III. Auswege aus dem Freiheitsverfall unserer Zeit?

1. Von dieser Art Unfreiheit und dem Fehlen einer echten Bindung an eine das eigene Leben ausfüllende, ja übersteigende Aufgabe mache die Begegnung mit Jesus frei. Das deutet Johannes an (vgl. Joh 8, 35ff.) im Zusammenhang mit seiner Unterscheidung von Sklave und Sohn (der uns befreit: eleutheroosä) und der Bindung des Menschen an Gott oder den Teufel, was auf zunehmende Auseinandersetzungen der Gemeinde des Johannes mit Gegnern Jesu aus dem pharisäischen oder allgemeinjüdischen Lager schließen läßt, sofern die Spitze seiner Darstellung nicht bloß polemisch gemeint ist im Sinne eines typisierten, klischeehaften Gegenbildes: Hier persönliche Freiheit und Wahrheit in Christus, dort jüdische Gewaltbereitschaft und falsche Gesetzlichkeit, die die Wahrheit nicht erkennt.

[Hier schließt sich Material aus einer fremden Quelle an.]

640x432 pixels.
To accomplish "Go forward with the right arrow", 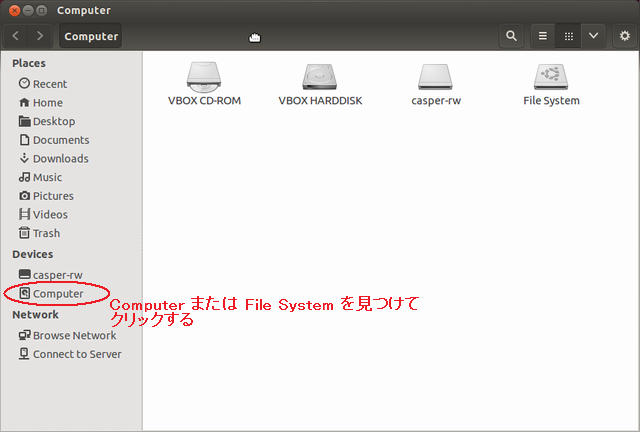I will pyautogui.click(x=40, y=36).
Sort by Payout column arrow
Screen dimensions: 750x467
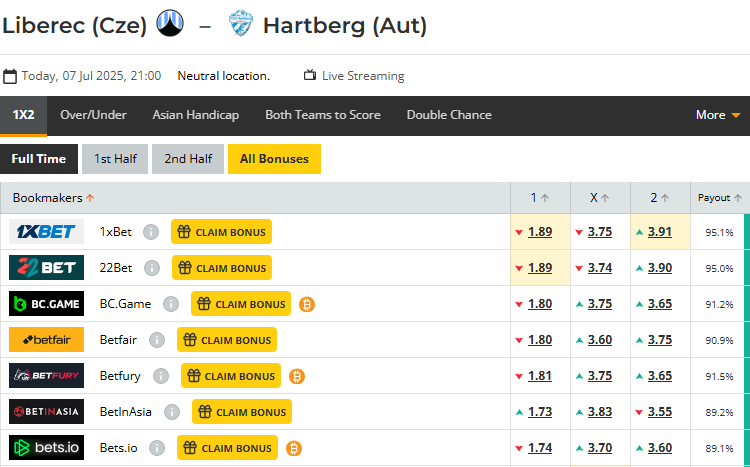[738, 198]
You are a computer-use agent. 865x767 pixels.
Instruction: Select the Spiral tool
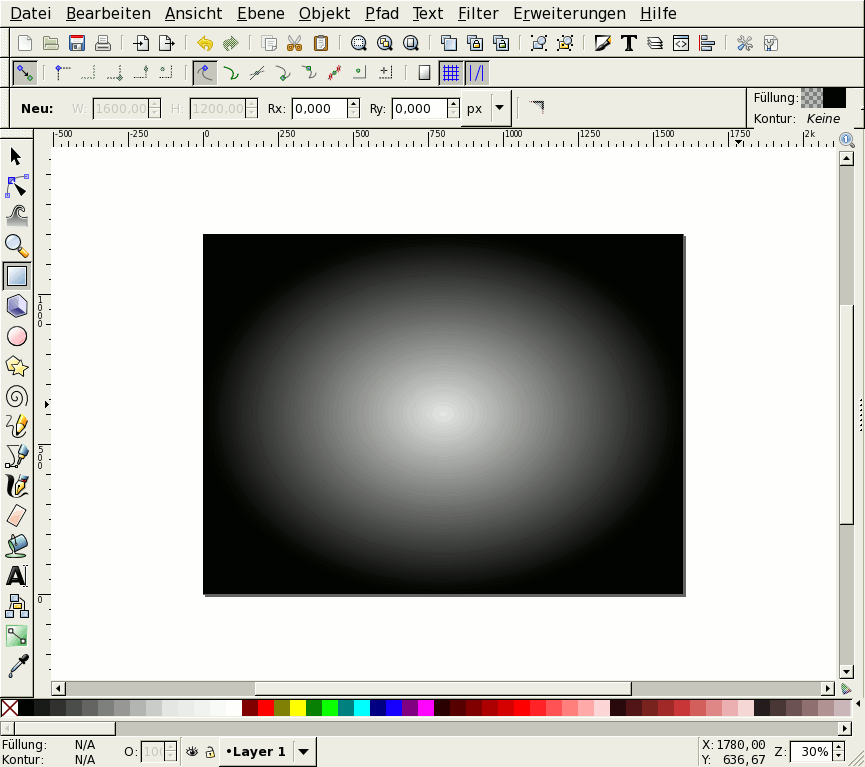point(16,396)

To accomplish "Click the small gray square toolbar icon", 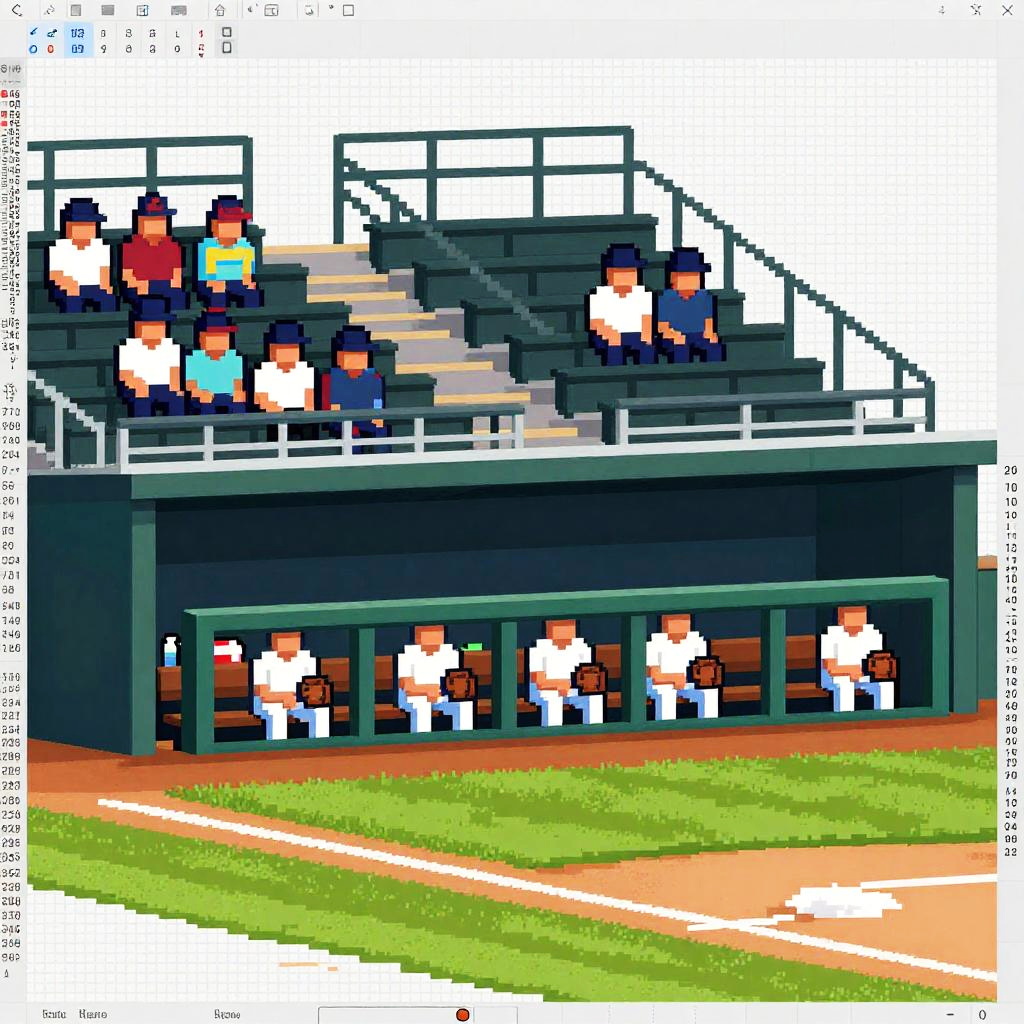I will click(76, 11).
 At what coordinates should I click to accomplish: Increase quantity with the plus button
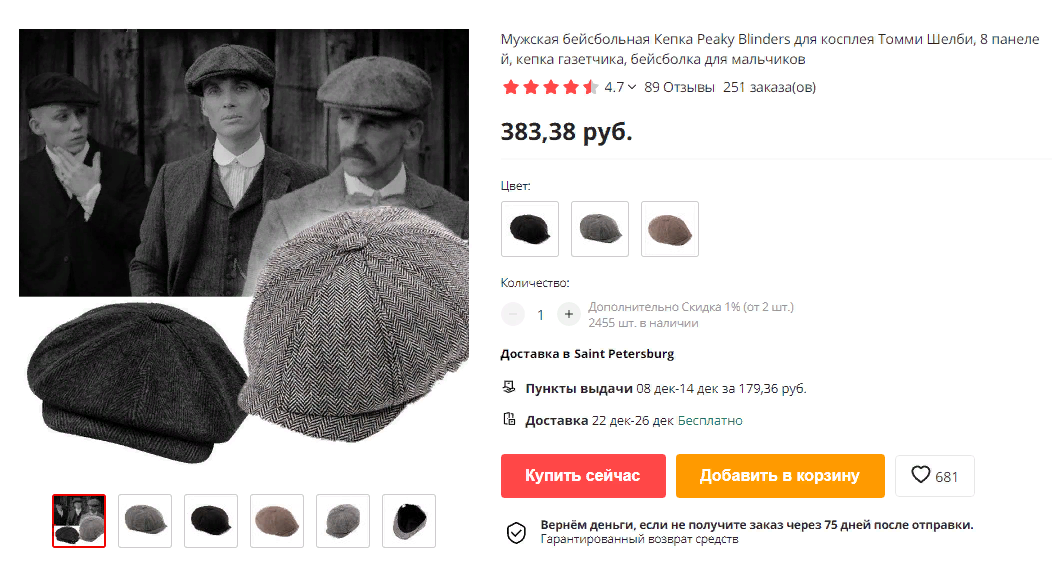(x=569, y=314)
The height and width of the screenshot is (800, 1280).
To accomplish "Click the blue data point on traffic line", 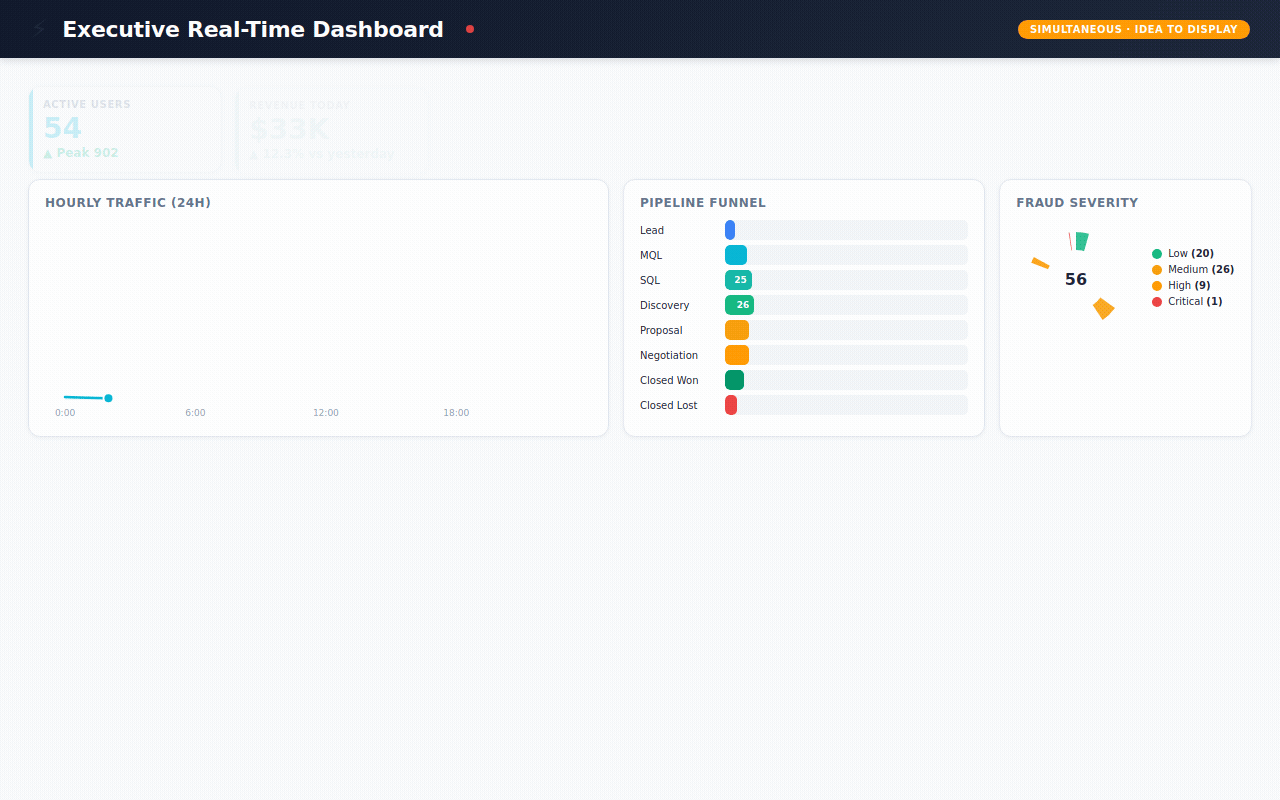I will 108,398.
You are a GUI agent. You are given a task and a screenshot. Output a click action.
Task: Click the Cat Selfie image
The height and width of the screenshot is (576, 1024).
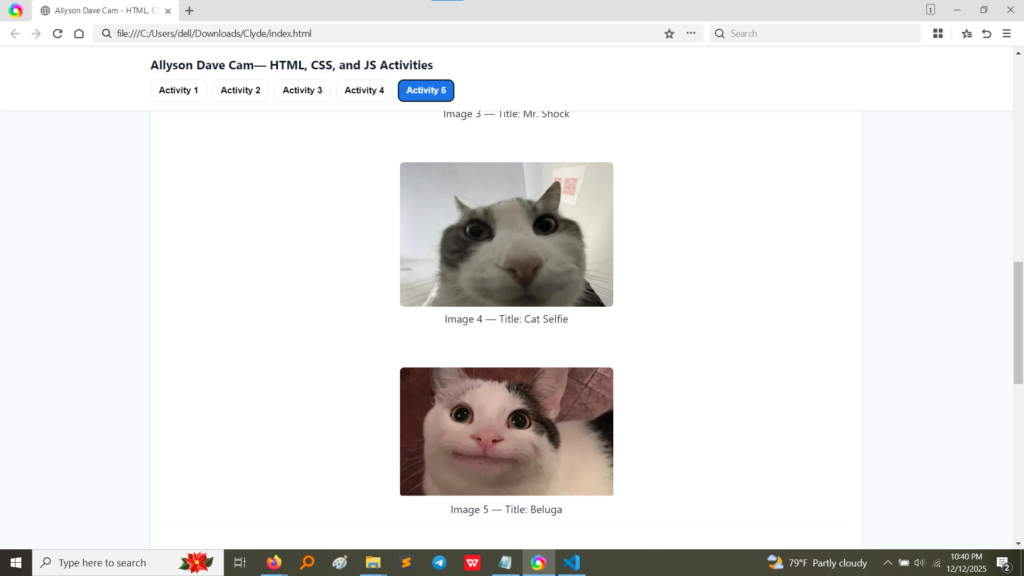506,234
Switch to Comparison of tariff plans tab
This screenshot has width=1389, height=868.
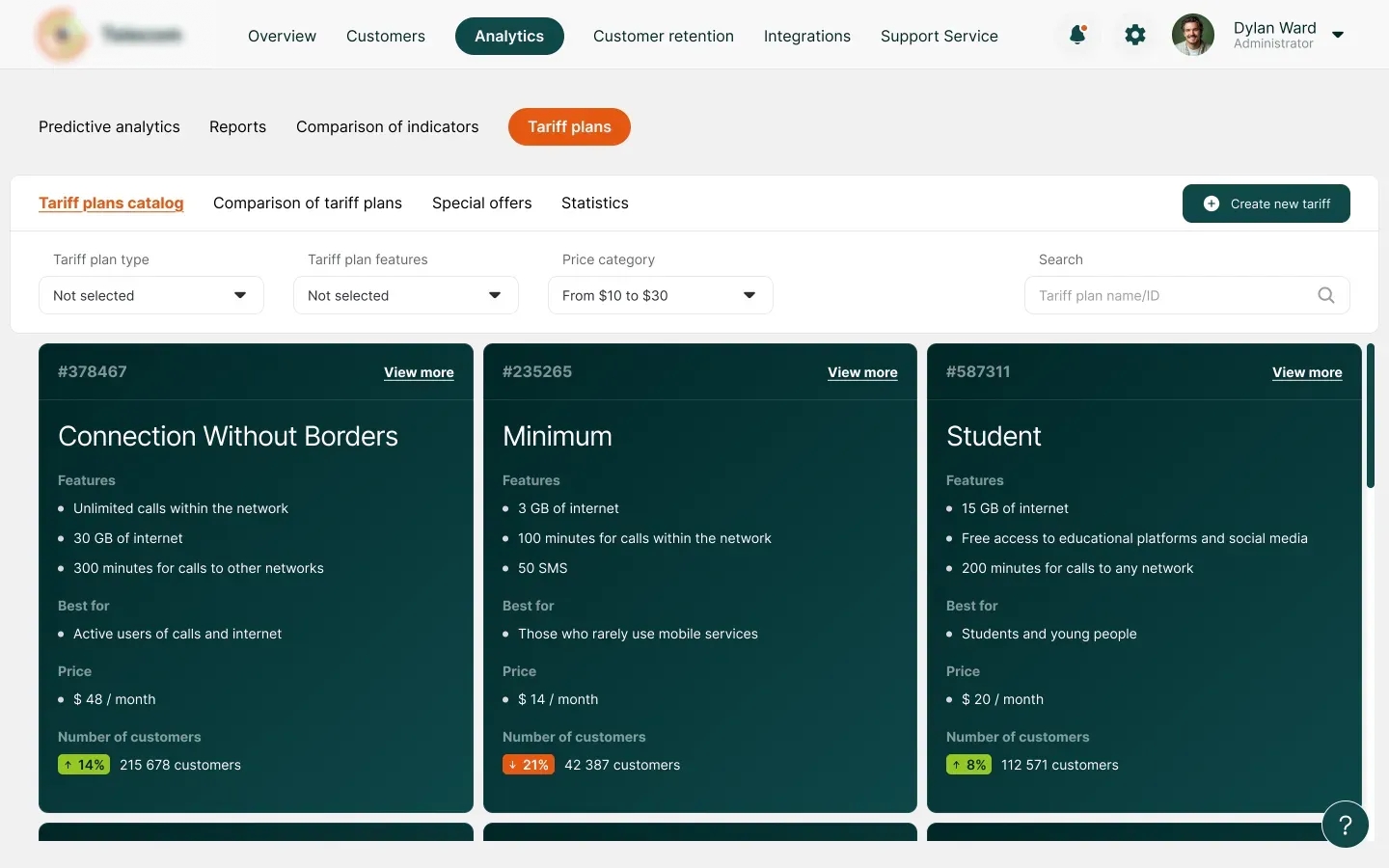[x=307, y=203]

2. Die berühmten Zehn Gebote scheinen ihrem Duktus nach der persönlichen Freiheit nur wenig Spielraum zu lassen. Es sind Leitlinien, die den gesetzlichen Rahmen eines gedeihlichen Miteinanders im Volk Israel abstecken. Eigentlich stellen sie nur die Grundpfeiler des von Gott durch Mose geregelten Zusammenlebens dar. Die genauere Ausgestaltung ist eine nie endende Aufgabe der gesetzgebenden Körperschaften der Staaten, wie auch das israelitische Bundesbuch zeigt. Die Defizite in Sachen Freiheit sind in vielen Staaten dieser Welt unübersehbar. Andererseits ist Freiheit nicht wirklich - wie viele bei uns glauben - an der Menge der billig produzierten und konsumierten Waren bzw. am materiellen Wohlstand meßbar. Außerdem macht dieser Wohlstand uns nicht selten selbstzufrieden und blind gegenüber den Nöten der ökonomisch schwächer gestellten Bürger, denen zur Durchsetzung ihrer Rechte oft die politische Macht fehlt. Immerhin gibt es dort, wo sie dem Bürger in der Verfassung garantiert sind, wenigstens die Möglichkeit, um seine Freiheit zu kämpfen, auch wenn der Staat in für ihn brenzligen Situationen mit seinem Militär alle Freiheitsbemühungen der Bevölkerungen oft mit grausamer Gewalt unterdrückt (wie derzeit in Belarus oder in Myanmar und in vielen anderen Ländern). Der Staat sitzt eben mit seiner Macht immer am längeren Hebel, wenn er nicht in der Anwendung von (militärischer) Gewalt gegenüber seinen Bürgern rigoros beschränkt wird. Daher sollte sie immer von (nicht parteilich gebundenen) Bürgerkomitees (das Parlament ist oft zu schwerfällig) kontrolliert werden und ohne ihre Zustimmung nicht zugelassen sein.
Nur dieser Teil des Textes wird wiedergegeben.